[Directions]
1: Rewrite the part of the brake-pad account starting at "Ergo, Storey was" and ending at "carbon metallic ones.", substituting "linings" for each "pads".
2: Name every person mentioned in the brake-pad account.
3: Answer these questions from the brake-pad account:
(a) What color were the carbon metallic pads painted?
(b) On which lap did Grice pass Skaife's Nissan GT-R for the lead?
(c) How many lots of different pads did Storey take to the race?
-- begin Source text --
Ergo, Storey was prepared to listen when Grice told them they had to use the carbon metallic brake pads in the race.

I didn't go there committed to carbon metallic pads. I went with two lots of different sorts of pads. In practice we ran both, and it was Grice who was pushing us to run the carbon metallic ones.

With the carbon metallics, you didn't need much pedal pressure, but with the Pagid RS9s you're standing on the pedal that hard that you're just about stretching the wheelbase. So the carbon metallic pads made the drivers' jobs a lot easier; didn't knock them up as much. You've got to keep in mind with drivers, they always want to do it easier.

So I'm nervous about the carbon metallics, but Grice is saying, "We've got to use these things." So I said, "Well, we'll run them, but I've got to ask you not to use them at their maximum all the time." We painted them yellow to look like RS9 pads, so no-one twigged what was going on. – Wally Storey, AMC #119

So that, ladies and gentlemen, was why Grice had been able to pass Skaife's Nissan GT-R for the lead on lap 62: he was driving the fastest, toughest, best-prepared Commodore the world had ever seen. It was now just a question of whether the opposition could get it all in one sock soon enough to stop them.
-- end Source text --
-- begin Data supplied --
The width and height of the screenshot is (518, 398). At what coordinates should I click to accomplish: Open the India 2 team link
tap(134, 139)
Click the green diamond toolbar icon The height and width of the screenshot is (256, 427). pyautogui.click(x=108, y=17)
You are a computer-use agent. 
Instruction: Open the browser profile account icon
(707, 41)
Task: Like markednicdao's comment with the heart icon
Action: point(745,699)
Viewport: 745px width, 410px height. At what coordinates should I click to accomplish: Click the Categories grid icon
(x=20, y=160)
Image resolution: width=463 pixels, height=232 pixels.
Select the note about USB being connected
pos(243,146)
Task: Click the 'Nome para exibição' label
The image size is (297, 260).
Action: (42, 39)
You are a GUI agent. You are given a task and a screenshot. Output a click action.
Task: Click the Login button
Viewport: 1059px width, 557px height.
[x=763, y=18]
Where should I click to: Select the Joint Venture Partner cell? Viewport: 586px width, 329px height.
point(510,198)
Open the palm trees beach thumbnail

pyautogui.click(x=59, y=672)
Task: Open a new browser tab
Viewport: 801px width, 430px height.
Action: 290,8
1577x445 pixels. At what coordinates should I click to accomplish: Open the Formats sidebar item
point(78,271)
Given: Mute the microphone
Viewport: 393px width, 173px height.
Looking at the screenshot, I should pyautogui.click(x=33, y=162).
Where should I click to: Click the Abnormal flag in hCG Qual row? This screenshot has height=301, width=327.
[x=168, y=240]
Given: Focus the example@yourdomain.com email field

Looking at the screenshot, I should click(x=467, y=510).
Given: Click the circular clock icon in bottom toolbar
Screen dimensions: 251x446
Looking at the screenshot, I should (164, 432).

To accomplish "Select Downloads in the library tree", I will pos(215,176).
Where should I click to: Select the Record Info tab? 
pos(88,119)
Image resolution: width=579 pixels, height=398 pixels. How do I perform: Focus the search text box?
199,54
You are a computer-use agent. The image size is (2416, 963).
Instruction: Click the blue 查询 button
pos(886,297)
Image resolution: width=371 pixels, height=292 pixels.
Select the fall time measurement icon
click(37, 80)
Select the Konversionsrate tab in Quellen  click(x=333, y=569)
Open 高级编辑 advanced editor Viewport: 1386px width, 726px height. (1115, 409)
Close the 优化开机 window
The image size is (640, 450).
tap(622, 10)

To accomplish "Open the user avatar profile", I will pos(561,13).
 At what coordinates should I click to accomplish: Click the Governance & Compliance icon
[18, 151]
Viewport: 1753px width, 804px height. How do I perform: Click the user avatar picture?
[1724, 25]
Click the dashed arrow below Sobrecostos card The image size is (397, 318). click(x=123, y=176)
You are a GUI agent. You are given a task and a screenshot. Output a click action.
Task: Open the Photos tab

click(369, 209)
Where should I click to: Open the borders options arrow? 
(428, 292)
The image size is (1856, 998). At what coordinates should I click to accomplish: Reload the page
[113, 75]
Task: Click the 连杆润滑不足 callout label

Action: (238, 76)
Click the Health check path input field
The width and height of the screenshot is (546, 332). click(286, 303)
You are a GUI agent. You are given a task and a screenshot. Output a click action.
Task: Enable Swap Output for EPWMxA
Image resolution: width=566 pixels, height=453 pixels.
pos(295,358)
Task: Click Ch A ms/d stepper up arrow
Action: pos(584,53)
-- end Data supplied --
[Final results]
1:
Ergo, Storey was prepared to listen when Grice told them they had to use the carbon metallic brake linings in the race.

I didn't go there committed to carbon metallic linings. I went with two lots of different sorts of linings. In practice we ran both, and it was Grice who was pushing us to run the carbon metallic ones.

2: Wally Storey, Grice, Skaife

3:
(a) Yellow
(b) Lap 62
(c) Two